RECORDS SHOWN:
--- START ---
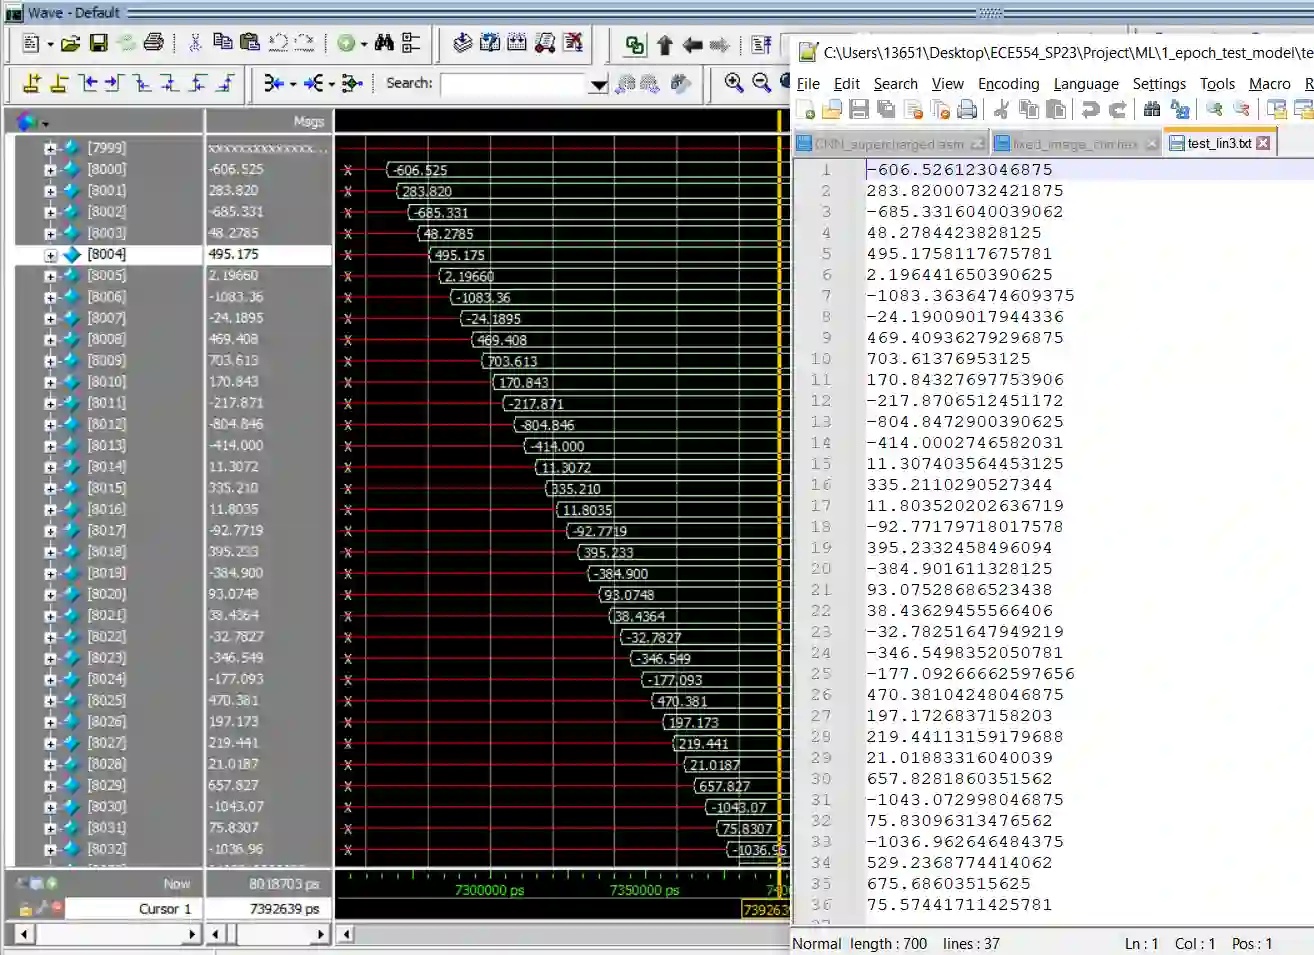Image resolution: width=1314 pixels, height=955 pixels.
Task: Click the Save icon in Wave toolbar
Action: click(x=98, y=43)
--- END ---
--- START ---
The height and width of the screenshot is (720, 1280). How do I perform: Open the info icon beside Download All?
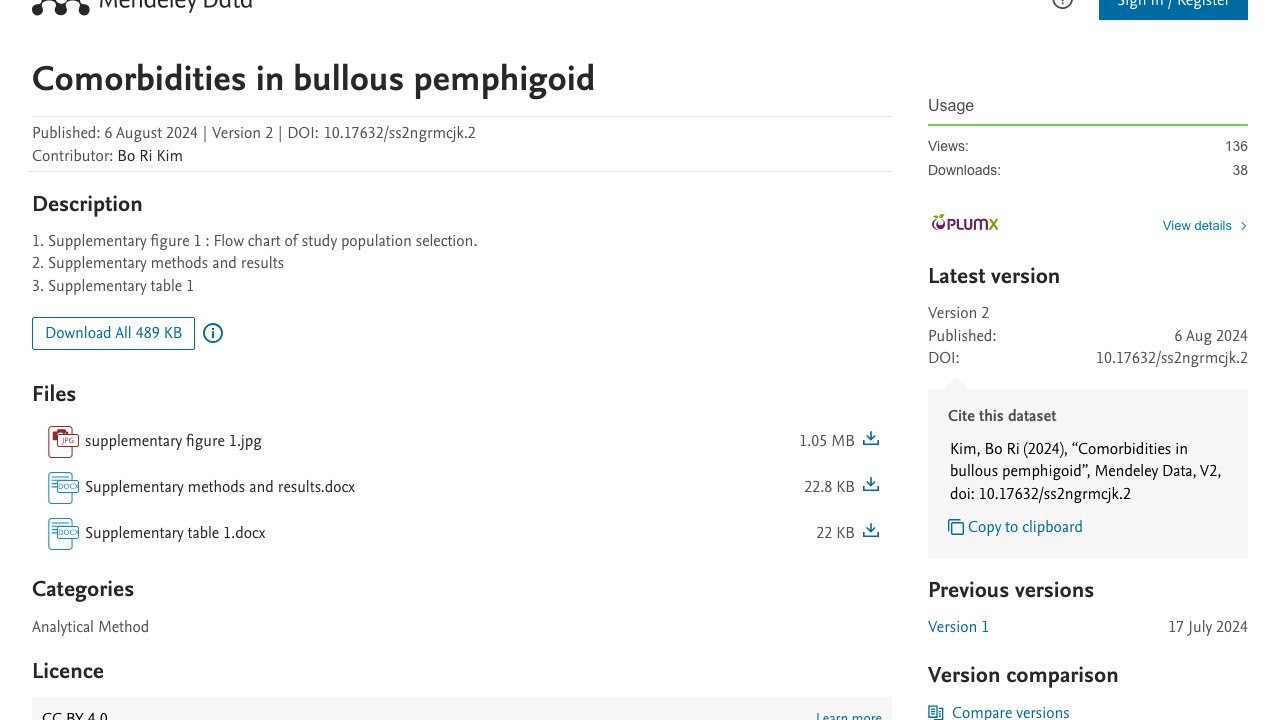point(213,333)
--- END ---
EXERCISE DIRECTIONS:
Convert the data, starting with the line that contains "The height and" and going on through the line that contains "point(213,333)", into a numbered list with blank lines removed, and omit the pictures from your answer.

WORKED SOLUTION:
1. The height and width of the screenshot is (720, 1280). How do I perform: Open the info icon beside Download All?
2. point(213,333)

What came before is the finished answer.